Doing Southern Studies Today
14th-15th January 2021
Humboldt University in Berlin, Germany
In the field of Southern Studies, the first twenty years of the 21st century were defined by attempts to formulate and visualize the future of Southern Studies, as evidenced by publications such as Suzanne W. Jones and Sharon Monteith’s South to a New Place: Region, Literature, Culture (2002), Jon Smith’s Finding Purple America: The South and the Future of American Cultural Studies (2013), or Zackary Vernon’s Ecocriticism and the Future of Southern Studies (2019) – to name only a few. The “future,” most publications propose, lies beyond traditional narratives of Southern exceptionalism and sectionalism that promote a specific “sense of place” that cannot be found outside the South. A more dynamic and global understanding of the South needs to be implemented if Southern Studies wants to contribute to a critical engagement with current and past cultural and social developments, in and outside the U.S.
Despite the expansion of the scope of Southern Studies though, the ‘old’ questions remain: What and where is “the South”? What is “southern”? While “sense-of-place”-regionalism, a rather essentialist and nativist approach to being “southern,” is outdated, the concern with the “place of ‘place’” in Southern Studies remains.
Despite the expansion of the scope of Southern Studies though, the ‘old’ questions remain: What and where is “the South”? What is “southern”? While “sense-of-place”-regionalism, a rather essentialist and nativist approach to being “southern,” is outdated, the concern with the “place of ‘place’” in Southern Studies remains.

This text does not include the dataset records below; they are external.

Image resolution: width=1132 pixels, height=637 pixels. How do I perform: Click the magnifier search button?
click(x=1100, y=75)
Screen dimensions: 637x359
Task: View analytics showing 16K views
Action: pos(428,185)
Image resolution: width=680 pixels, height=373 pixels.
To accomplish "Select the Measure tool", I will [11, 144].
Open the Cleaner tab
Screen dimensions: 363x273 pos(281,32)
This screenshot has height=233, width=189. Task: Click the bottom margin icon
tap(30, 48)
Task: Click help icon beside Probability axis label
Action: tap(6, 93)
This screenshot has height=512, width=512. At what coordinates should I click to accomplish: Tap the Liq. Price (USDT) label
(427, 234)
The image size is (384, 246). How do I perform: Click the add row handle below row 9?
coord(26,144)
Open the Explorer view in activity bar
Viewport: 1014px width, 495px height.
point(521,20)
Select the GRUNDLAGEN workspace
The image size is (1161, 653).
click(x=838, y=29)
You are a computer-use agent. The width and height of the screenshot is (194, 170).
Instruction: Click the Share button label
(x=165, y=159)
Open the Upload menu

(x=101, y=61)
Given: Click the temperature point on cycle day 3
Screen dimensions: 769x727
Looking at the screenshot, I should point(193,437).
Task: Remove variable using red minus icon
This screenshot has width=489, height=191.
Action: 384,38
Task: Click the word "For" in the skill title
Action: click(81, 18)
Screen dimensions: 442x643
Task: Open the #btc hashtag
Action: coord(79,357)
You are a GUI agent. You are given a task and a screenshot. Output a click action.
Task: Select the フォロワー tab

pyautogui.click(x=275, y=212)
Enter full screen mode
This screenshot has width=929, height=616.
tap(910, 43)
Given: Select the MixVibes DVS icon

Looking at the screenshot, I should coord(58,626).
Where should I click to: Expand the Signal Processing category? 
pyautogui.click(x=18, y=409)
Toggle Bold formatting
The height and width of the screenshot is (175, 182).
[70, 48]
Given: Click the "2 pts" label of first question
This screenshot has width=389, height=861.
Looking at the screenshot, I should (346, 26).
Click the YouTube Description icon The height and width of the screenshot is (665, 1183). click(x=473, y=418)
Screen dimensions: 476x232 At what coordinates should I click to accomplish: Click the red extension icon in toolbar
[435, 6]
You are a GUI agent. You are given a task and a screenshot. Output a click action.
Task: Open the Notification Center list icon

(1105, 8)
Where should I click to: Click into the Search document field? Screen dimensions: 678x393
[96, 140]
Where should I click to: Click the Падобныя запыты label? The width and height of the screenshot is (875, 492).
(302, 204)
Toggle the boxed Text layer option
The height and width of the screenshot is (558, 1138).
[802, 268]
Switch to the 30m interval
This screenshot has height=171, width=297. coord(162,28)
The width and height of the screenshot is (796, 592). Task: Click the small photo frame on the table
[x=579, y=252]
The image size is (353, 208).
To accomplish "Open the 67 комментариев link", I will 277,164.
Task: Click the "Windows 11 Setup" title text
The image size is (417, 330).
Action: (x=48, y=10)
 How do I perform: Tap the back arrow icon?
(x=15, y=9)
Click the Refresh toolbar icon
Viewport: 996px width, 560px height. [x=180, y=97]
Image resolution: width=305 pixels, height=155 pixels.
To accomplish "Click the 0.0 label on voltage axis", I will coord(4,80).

This conference aims to bring together scholars who want to share their work on “the South” and “doing Southern Studies” in an uncommon place: Berlin – a place outside “the South.” We don’t expect definite answers to the ‘old’ questions (although we welcome them). We rather want to explore the trajectories of Southern Studies in and outside the U.S. We owe our title to Scott Romine and Jennifer Rae Greeson who claim that “[d]oing Southern Studies is unmasking and refusing the binary thinking – ‘North’/‘South,’ nation/South, First World/Third World, self/other,” it is “thinking geographically, thinking historically, thinking relationally, thinking about power, thinking about justice, thinking back” (2016: 4). We take their definitions as this conference’s objective and seek an exchange of these thoughts. We are particularly interested in papers that tackle the South as a “multiplicity of communities” (Gray 2002: xxiii), factoring in race, gender, sexuality and ethnicity; the role (or rather the problematic exclusivity) of whiteness in Southern Studies; imaginations of “the South” in popular media; the Global South and the possible transnational routes of Southern Studies.
Please send abstracts of no more than 300 words and a short biographical info to conference organizers Evangelia Kindinger (Humboldt University in Berlin) and Greta Kaisen (Humboldt University in Berlin) at doingsouthernstudies@gmail.com. The deadline for paper proposals is 1 August 2020.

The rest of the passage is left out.